题目: 能否把下方数据中从含有“Given: Open the settings gear icon”的那一行到含有“coord(1121,762)”的那一行（首尾两行都算在内）重新写出，并将其中的“pixels”换成“px”，其余一字不改？答案中请不要包含图片。

输入数据:
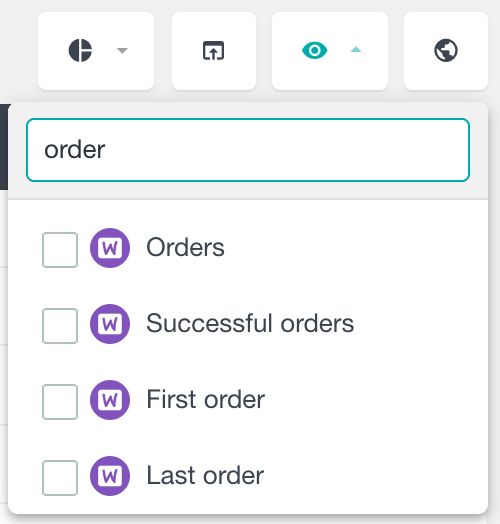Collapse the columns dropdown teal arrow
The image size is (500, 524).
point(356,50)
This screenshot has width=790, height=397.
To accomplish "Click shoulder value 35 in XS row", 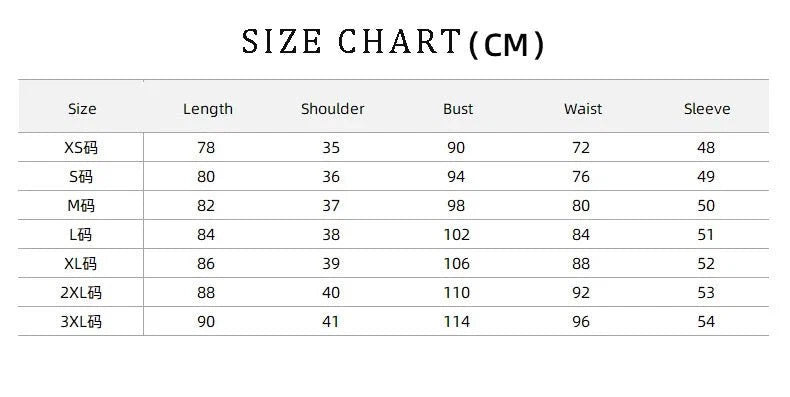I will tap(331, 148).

==

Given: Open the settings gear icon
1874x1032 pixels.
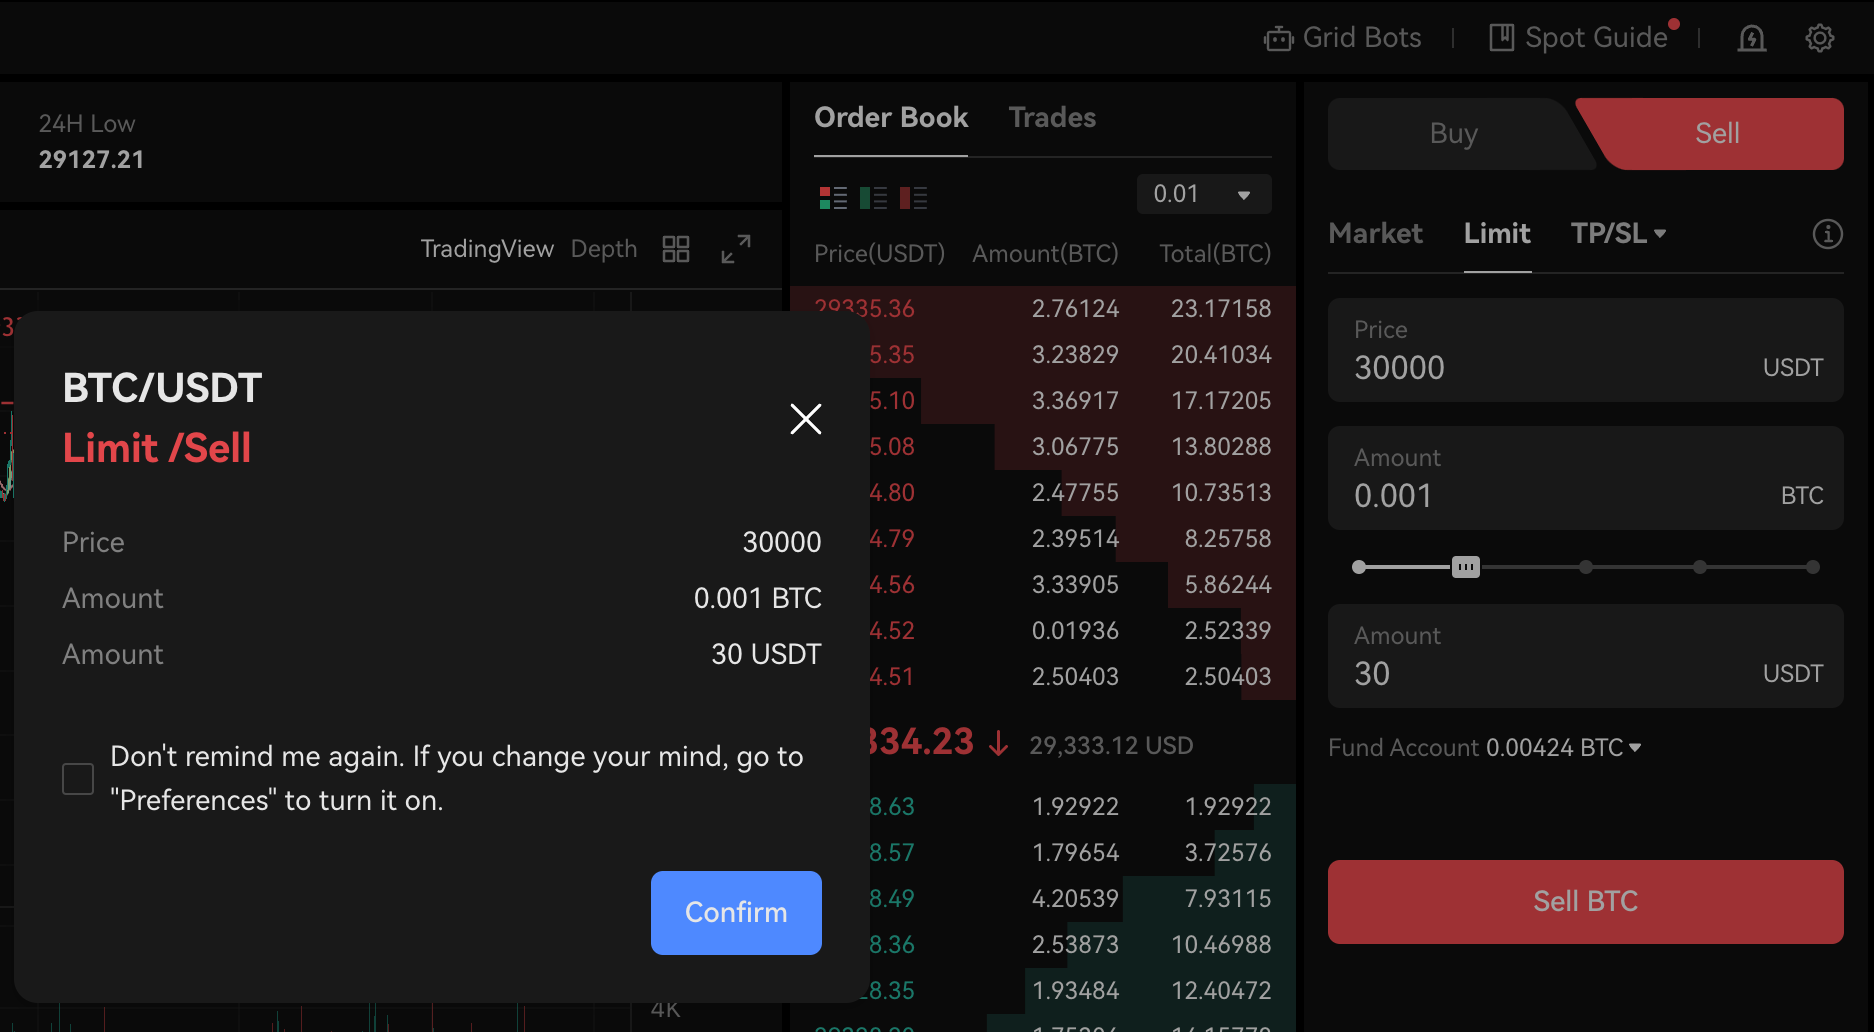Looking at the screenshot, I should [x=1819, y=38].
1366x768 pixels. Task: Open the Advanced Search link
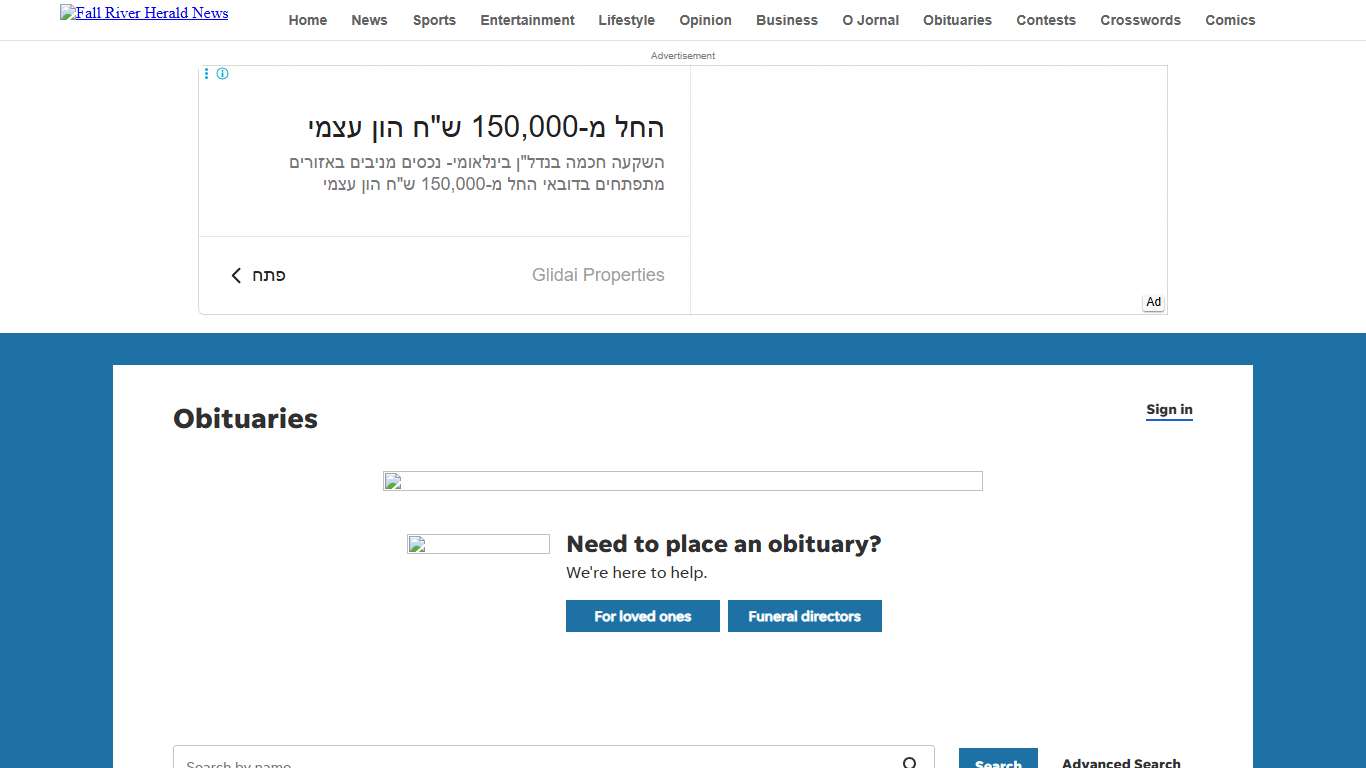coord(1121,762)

参考答案:
Given: Open the settings gear icon
1874x1032 px.
Looking at the screenshot, I should [x=1819, y=38].
1366x768 px. Task: Open the Advanced Search link
coord(1121,762)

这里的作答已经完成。